Chef Matt Bell and his wife, Amy, are selling their Little Rock restaurant, South on Main, and moving to Nashville, Tenn., where Matt Bell will become executive chef of Gray & Dudley, the restaurant in the 21c Museum Hotel.
The hotel on Thursday announced it had hired Bell, who opened South on Main in 2013 in partnership with Oxford American magazine, which owns the building at 1304 Main St. that had previously housed Juanita’s Cantina.
Bell said Thursday the South on Main sale is pending and he's not yet in a position to name the buyers. He confirmed he expects to be in place in Nashville by the middle of February.
"I loved everything here," he said, but added in an interview with the Nashville Scene website that the move is “a logical transition in my career to a bigger property and a bigger job in a bigger market.”

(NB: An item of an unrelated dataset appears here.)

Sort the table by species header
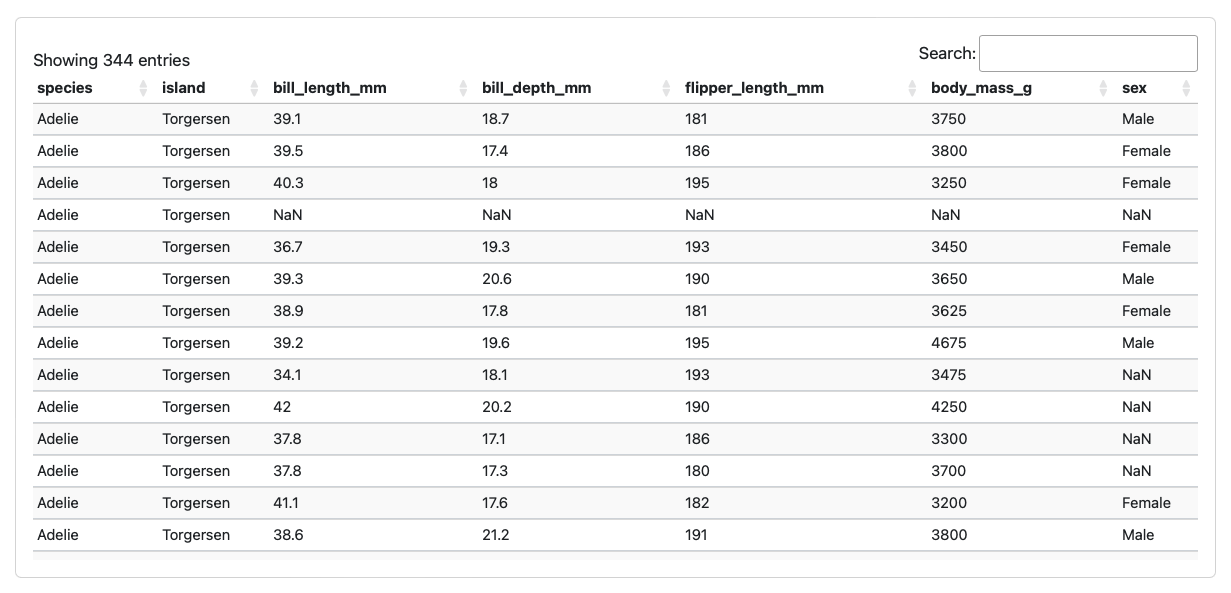 click(62, 88)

A spokesman for the Louisville, Ky.-based hotel chain said the restaurant will continue to run without delays in operation under the new owners/management.
An Oxford American news release said restaurant and venue operations would transition to new proprietors after the first week of February and should cause no disruption in the venue’s concert schedule.

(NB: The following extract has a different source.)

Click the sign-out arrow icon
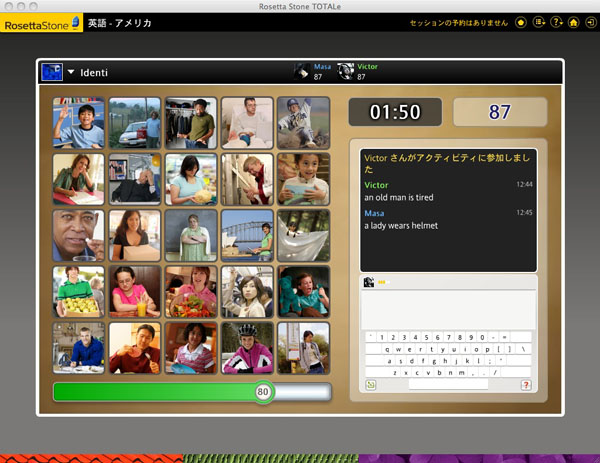Viewport: 600px width, 463px height. point(589,22)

Bell, a native of Missoula, Mont., served for four years as the sous chef at Ashley’s at the Capital Hotel in Little Rock. He holds a culinary arts degree from Le Cordon Bleu in Austin, Texas, and interned at North Little Rock’s Ristorante Capeo.
The concept for South on Main has been since the beginning a broad spectrum transit across the range of Southern cuisine, including fried chicken, fried okra and barbecue, but also what then-Oxford American publisher Warwick Sabin described as “staples of Southern cuisine that are less well known,” including dishes from southwestern Virginia and the South Carolina Low Country.

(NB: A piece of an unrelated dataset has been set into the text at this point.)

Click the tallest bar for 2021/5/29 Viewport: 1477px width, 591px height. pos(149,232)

Bell explained at the time that he was looking “to explore the Southern experience through food, take a trip through the South without ever leaving Little Rock.”
Southern-style dishes on the current dinner menu include fried chicken livers, biscuits with sorghum butter and seasonal jam, crawfish chowder, chicken pot au feu, rabbit ragu, cabbage-wrapped duck breast and preparations of catfish and trout.